Andrew Welsh-Huggins Associated Press

COLUMBUS, Ohio – Some executions in the U.S. have been put on hold because of a shortage of one of the drugs used in lethal injections from coast to coast.

The shortage of sodium thiopental delayed an Oklahoma execution last month and led Kentucky’s governor to postpone the signing of death warrants for two inmates. Arizona is trying to get its hands on the drug in time for its next execution, in late October. California, with an inmate set to die late Thursday, said the shortage will force it to stop executions after that.

The sole U.S. manufacturer, Hospira Inc. of Lake Forest, Ill., has blamed the shortage on unspecified problems with its raw-material suppliers and said new batches of sodium thiopental will not be available until January at the earliest.

Nine states have a total of 17 executions scheduled between now and the end of January.

“We are working to get it back onto the market for our customers as soon as possible,” Hospira spokesman Dan Rosenberg said.

Sodium thiopental is a barbiturate, used primarily to anesthetize surgical patients and induce medical comas. It is also used to help terminally ill people commit suicide and sometimes to euthanize animals.

Thirty-three of the states that have lethal injection employ the three-drug combination that was created in the 1970s: First, sodium thiopental is given by syringe to put the inmate to sleep. Then two other drugs are administered: pancuronium bromide, which paralyzes muscles, and potassium chloride, which stops the heart.

Ohio and Washington state use just one drug to carry out executions: a single, extra-large dose of sodium thiopental.

Hospira has blamed the shortage on “raw-material supplier issues” since last spring. The company has refused to elaborate on the problem. But according to a letter obtained by the Associated Press from the Kentucky governor’s office, Hospira told state officials that it lost its sole supplier of the drug’s active ingredient.

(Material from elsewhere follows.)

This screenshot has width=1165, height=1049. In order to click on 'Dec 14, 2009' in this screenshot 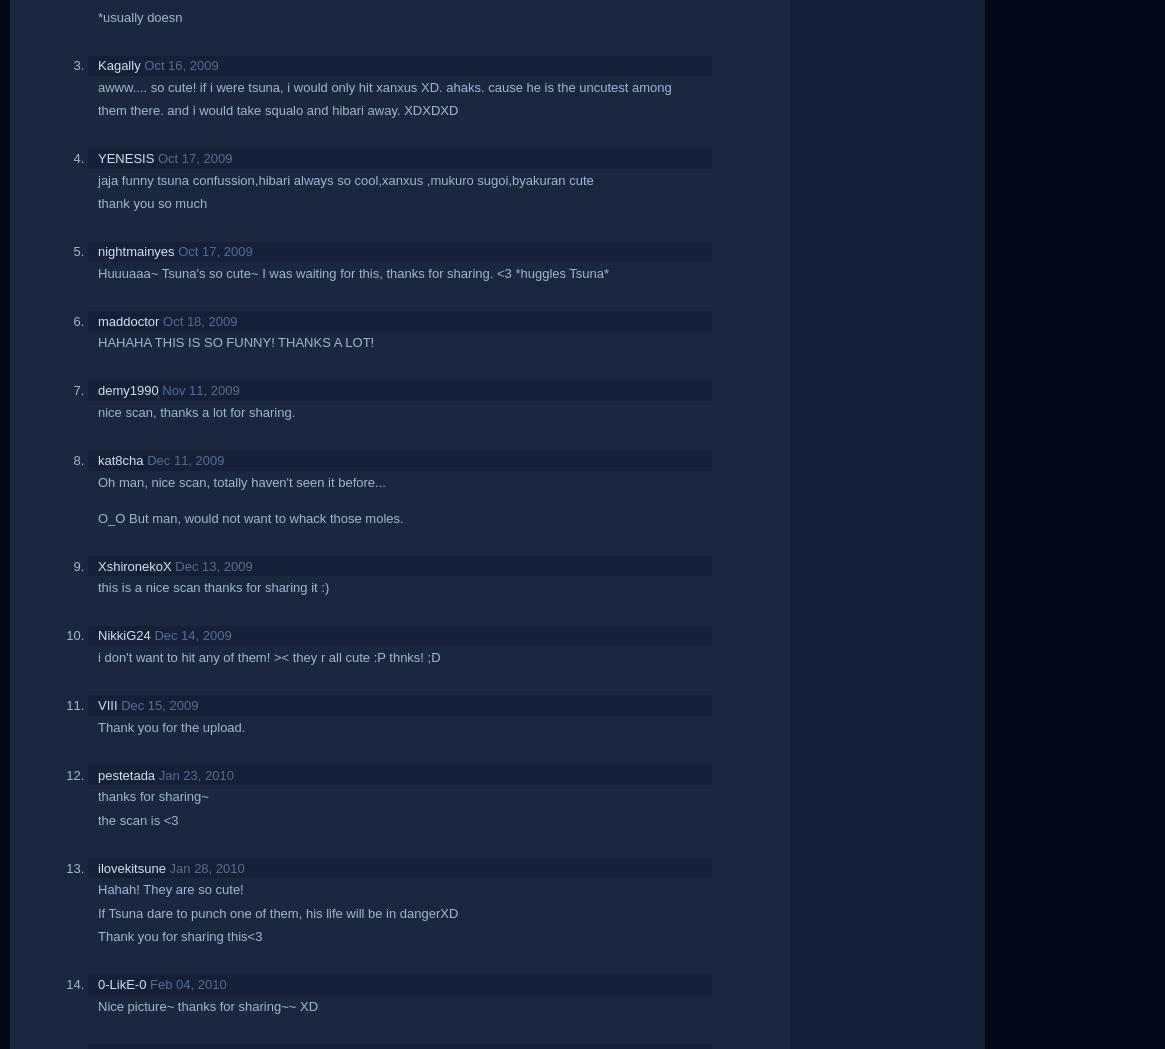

Switching to another anesthetic would be difficult for some states. Some, like California, Missouri and Kentucky, adopted their execution procedures after lengthy court proceedings, and changing drugs could take time and invite lawsuits.

Last spring, Hospira sent a letter to all states outlining its discomfort with the use of its drugs for executions.

“Hospira provides these products because they improve or save lives and markets them solely for use as indicated on the product labeling,” Kees Groenhout, clinical research and development vice president, said in a March 31 letter to Ohio. “As such, we do not support the use of any of our products in capital punishment procedures.”

Jonathan Groner, an Ohio State University surgeon and death penalty opponent, speculated sodium thiopental’s medical uses “have shrunk to the point that the company doesn’t want to make a drug that has no use but to kill people.”